## Short exercise A
Reproduce the passage of the Newton's method text between "Section A.1 Newton’s" and "Figure A.1.1.", inclusive, substituting "numerical procedure" for "computational algorithm".
## Short exercise B
According to the Newton's method text, what must be known about the function for this method to be used?

## Source excerpt
┌────────
Newton’s Method

Section A.1 Newton’s Method

FINDING THE ROOT OF ONE NONLINEAR EQUATION.

Newton’s method is a computational algorithm that can be used to find the roots of an equation. Let’s illustrate with an example.

Figure A.1.1.

In Figure A.1.1, the solid blue line represents the function \(f(x)\text{.}\) Assume that \(x^*\) is an unknown root of \(f(x)\) such that \(f(x^*)=0\text{.}\) We may be able to guess at an approximate value of the root \(x=x_0\text{,}\) but this is unlikely to be very precise. Exmining Figure A.1.1, we can see that we can find a better approximation of the function’s root by using a straight-line (dashed red curve) with the same slope as our function at the location of our initial guess,

\begin{equation*} f'(x_0) = \frac{f(x_0)-0}{x_0-x_1} \end{equation*}

which can be rearranged to find our new estimate

\begin{equation*} x_1 = x_0 - \frac{f(x_0)}{f'(x_0)} \end{equation*}

We’ll call this new approximated root \(x_1\text{.}\) It’s very possible that this new guess still lacks the precision that we desire, so we can repeat the process again, iterating as many times as we desire using

\begin{equation*} x_{n}=x_{n-1} - \frac{f(x_{n-1})}{f'(x_{n-1})} \end{equation*}

until \(\left|x_n-x_{n-1}\right|\) is less than some user-defined tolerance that defines the desired precision, as the change in the estimate to our root from one iteration to the next should become smaller as our estimate approaches the real value of the function’s root. Note that this method requires knowledge of the functional form of our function \(f(x)\) as well as knowledge of or the ability to calculate the analytic form of \(f'(x)\text{.}\)
└────────
## Data provided
┌────────
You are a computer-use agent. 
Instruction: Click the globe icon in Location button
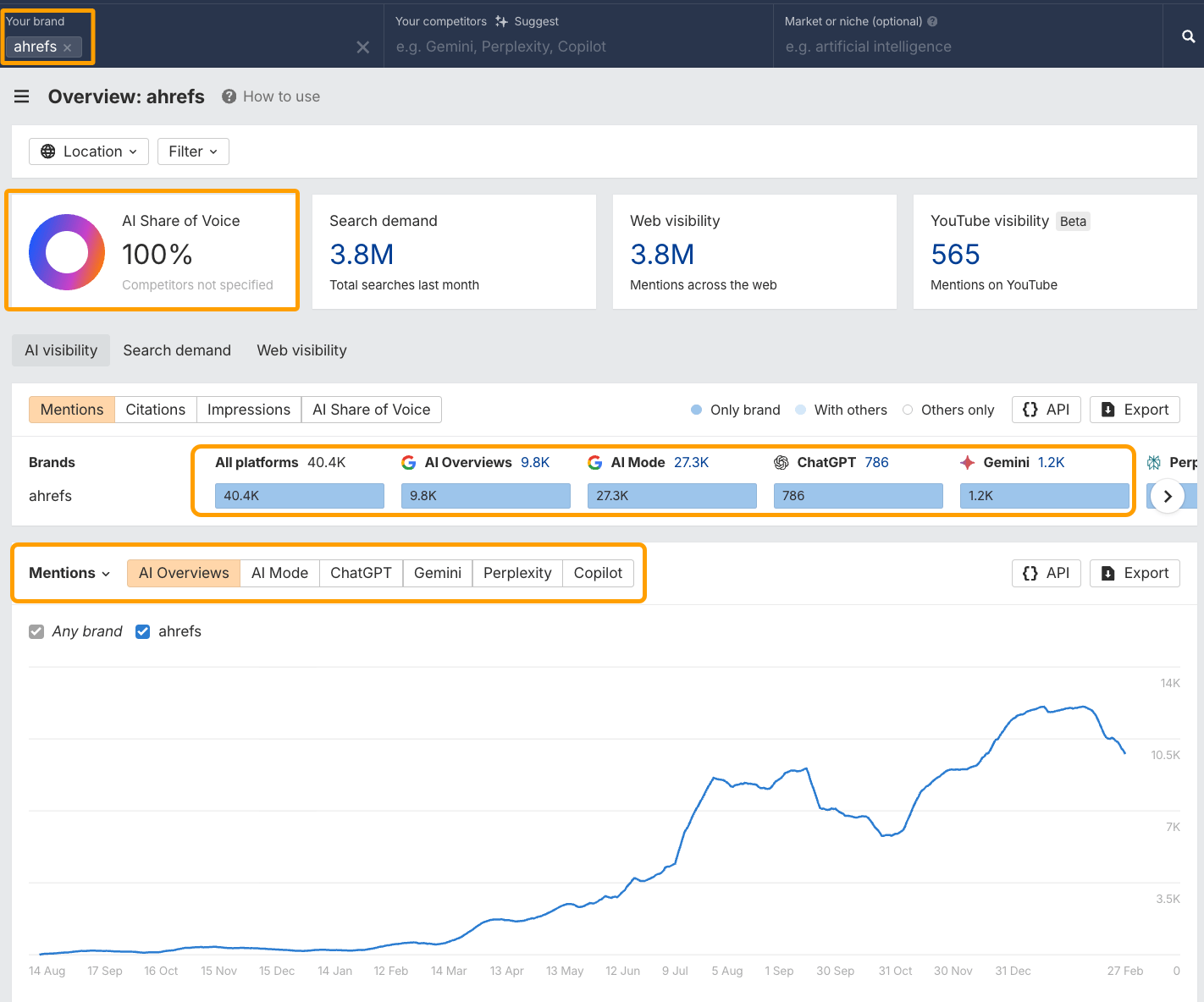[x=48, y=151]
└────────
┌────────
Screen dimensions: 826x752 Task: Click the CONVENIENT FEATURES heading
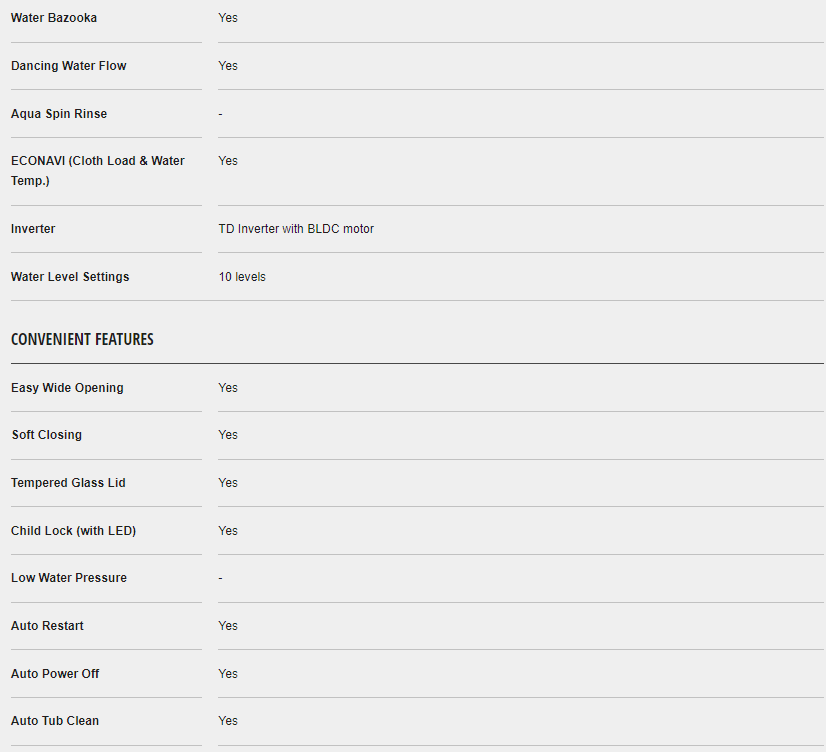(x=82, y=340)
└────────
┌────────
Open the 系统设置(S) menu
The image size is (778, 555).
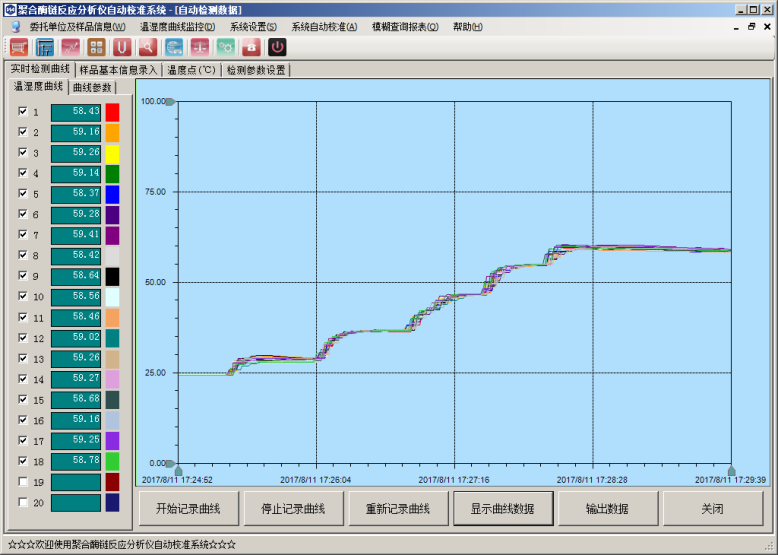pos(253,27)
└────────
## Exercise result A
Section A.1 Newton’s Method

FINDING THE ROOT OF ONE NONLINEAR EQUATION.

Newton’s method is a numerical procedure that can be used to find the roots of an equation. Let’s illustrate with an example.

Figure A.1.1.

## Exercise result B
The method requires knowledge of the functional form of f(x), as well as knowledge of the analytic form of f'(x) or the ability to calculate it.